I might have a similar problem, actually. I haven't checked all my landed rockets/rovers/thingies since the update (maybe some are now rigged to explode at first reload), but I finally managed to land a magnificent monster of mine on Eve, without heat shields (just slowing the descent with the thrusters, followed with a shitload of parachutes). It's a huge rocket, attached to a huge rover, and both are supposed to split during descent and land separately with their own parachutes. A beauty I tell you.
However, undocking the rover now triggers the ejection of its wheels. At best. Sometimes its complete explosive desintegration.
So I've re-tested the monster in orbit, and undocking detaches the wheels there too. I've re-tested it on the launchpad, and undocking breaks the wheels aswell. So, it's now a flaw by design. I assumed some clipping issue : the wheels, RoveMax XL3, are attached to the side of circular sections (a fuel tank and an observation cupola), and are slightly pushed in to look less 'tangent' to the cylinders. But pulling them outwards in the hangar leads to the same result on the launchpad. Only octagonal struts between the wheels and the rover allows them now to stay attached when the rover is undocked from the rocket.
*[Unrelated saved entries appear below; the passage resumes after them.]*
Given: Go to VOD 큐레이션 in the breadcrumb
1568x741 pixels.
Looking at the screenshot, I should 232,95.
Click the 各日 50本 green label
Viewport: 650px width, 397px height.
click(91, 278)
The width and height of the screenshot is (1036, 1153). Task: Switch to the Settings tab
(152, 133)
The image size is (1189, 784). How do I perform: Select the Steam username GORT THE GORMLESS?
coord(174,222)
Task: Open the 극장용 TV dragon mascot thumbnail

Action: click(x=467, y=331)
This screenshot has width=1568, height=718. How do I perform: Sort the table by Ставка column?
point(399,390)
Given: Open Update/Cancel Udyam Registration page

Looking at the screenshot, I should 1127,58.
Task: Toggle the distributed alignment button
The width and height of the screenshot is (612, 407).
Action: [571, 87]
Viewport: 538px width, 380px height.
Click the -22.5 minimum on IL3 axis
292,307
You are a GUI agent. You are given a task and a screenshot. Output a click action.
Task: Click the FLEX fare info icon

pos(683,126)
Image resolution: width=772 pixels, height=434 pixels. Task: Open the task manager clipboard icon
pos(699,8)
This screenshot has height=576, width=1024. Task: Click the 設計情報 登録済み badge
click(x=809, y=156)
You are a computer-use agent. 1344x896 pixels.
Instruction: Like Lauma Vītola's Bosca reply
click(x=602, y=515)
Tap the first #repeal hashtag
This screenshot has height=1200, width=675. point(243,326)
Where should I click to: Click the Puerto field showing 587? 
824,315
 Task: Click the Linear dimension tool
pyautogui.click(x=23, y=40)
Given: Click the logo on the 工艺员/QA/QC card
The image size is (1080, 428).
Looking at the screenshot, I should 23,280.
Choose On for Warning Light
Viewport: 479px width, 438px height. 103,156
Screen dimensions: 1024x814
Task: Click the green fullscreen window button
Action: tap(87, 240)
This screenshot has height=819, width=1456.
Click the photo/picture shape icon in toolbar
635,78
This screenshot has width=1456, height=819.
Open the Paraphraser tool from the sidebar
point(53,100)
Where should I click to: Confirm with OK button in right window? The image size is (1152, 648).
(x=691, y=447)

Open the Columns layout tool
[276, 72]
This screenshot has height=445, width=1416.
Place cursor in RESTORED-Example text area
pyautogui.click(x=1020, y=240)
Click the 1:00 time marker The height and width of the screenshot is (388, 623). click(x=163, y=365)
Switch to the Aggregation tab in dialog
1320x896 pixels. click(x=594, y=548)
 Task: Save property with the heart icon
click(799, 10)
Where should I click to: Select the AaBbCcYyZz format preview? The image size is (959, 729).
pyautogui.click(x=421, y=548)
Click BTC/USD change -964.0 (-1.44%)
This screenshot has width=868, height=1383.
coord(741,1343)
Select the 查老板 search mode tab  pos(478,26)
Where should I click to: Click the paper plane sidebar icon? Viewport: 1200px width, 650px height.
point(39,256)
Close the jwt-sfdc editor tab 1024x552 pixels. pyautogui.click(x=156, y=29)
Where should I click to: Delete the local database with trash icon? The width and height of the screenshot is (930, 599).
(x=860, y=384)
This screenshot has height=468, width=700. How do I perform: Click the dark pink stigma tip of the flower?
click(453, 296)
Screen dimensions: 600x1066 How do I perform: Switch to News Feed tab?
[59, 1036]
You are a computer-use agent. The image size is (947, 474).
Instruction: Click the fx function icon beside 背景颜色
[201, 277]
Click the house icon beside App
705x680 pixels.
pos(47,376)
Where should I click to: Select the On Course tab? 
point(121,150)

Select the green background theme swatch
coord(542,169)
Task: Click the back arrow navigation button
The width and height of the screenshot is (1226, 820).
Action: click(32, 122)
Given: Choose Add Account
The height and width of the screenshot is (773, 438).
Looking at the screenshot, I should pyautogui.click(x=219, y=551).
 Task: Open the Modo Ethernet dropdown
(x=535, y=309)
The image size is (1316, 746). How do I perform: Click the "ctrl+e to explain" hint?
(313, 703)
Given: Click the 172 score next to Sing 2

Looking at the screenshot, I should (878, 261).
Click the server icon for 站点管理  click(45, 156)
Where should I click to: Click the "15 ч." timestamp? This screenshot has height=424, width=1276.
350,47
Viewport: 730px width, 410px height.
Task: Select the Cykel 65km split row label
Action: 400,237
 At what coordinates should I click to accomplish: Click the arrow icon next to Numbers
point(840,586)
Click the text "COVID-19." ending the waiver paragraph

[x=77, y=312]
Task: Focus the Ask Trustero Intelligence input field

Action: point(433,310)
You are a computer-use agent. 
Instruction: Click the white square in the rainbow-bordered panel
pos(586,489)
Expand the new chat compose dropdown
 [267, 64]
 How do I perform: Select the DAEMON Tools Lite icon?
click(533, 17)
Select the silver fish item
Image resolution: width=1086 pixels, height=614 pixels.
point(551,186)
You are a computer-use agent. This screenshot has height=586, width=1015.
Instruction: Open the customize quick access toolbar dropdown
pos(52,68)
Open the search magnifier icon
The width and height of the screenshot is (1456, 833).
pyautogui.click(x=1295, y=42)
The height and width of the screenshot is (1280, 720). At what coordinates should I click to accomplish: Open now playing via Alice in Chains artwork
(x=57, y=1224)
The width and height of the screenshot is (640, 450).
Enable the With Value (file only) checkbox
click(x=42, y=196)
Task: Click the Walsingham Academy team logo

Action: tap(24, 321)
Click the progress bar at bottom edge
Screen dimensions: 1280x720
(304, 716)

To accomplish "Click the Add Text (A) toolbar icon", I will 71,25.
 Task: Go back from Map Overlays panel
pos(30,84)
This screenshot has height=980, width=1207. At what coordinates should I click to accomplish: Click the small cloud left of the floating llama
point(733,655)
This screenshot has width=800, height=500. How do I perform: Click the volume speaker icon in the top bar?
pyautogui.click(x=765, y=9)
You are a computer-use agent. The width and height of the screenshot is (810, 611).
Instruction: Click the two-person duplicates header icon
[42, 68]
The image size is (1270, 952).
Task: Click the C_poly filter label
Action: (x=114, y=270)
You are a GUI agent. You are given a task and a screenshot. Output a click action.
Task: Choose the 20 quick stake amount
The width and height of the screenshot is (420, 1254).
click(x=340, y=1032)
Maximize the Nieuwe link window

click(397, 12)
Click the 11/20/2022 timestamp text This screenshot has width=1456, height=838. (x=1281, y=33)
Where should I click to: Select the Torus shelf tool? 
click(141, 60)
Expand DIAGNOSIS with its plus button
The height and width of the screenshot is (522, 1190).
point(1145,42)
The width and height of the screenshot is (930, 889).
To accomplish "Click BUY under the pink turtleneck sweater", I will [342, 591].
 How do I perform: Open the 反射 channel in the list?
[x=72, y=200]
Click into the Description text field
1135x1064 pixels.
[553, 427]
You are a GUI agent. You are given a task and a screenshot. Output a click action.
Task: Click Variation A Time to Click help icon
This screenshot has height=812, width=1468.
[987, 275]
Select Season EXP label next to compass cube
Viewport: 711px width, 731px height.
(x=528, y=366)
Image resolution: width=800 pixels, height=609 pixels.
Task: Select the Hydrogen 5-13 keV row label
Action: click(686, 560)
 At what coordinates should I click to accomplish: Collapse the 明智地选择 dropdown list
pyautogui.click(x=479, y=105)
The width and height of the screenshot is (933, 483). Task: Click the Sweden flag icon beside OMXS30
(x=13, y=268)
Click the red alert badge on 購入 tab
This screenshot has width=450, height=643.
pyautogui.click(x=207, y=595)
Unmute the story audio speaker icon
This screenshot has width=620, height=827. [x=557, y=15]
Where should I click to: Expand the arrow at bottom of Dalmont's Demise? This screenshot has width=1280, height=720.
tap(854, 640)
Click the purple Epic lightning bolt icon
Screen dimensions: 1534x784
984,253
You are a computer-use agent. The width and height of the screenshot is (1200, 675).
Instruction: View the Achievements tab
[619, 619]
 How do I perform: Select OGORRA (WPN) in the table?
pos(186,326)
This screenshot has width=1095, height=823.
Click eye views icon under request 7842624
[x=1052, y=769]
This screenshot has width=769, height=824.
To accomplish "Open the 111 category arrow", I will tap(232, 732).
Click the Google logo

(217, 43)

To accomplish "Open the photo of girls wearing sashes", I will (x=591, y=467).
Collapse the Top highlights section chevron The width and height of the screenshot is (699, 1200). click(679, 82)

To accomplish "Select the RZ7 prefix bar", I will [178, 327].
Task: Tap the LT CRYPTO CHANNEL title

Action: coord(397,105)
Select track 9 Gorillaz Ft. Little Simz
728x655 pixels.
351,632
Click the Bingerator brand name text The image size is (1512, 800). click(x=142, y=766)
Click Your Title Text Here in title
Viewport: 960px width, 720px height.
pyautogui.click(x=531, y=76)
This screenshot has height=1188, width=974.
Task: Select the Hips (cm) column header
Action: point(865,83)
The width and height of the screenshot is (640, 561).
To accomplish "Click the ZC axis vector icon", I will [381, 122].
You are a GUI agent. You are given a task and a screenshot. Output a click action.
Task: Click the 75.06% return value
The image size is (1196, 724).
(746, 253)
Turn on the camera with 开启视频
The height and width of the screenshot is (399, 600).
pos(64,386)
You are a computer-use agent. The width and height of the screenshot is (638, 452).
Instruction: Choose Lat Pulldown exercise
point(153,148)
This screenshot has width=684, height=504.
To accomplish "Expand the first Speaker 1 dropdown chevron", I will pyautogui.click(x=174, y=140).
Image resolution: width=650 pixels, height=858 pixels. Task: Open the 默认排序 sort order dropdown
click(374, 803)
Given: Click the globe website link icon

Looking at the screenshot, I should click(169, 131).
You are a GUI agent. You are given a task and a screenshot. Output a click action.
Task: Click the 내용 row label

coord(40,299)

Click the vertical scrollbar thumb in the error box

I'm mostly pretty sure that I had succesfully tested the undocking before v1.1. The consequence is now a landed monster rocket with a useless monster rover suspended underneath, and uselessly hovering 5cm over Eve's ground. I'll have to send a whole new version of it in order to fulfill the "mobile station on Eve" contract. It's a bit of an exhausting endeavour, involving lot of mid-flight refueling, etc. But whatever.
The thing is, I wonder if it's just the consequence of new physical rules (I can't complain then, as I've also beneficed from v1.1's slightly more forgiving Eve atmosphere), or a bug that might be corrected in the future, sparing me a duplicate launch of the (almost) same model to Eve.
I might put the Eve projects on hold until this gets clarified.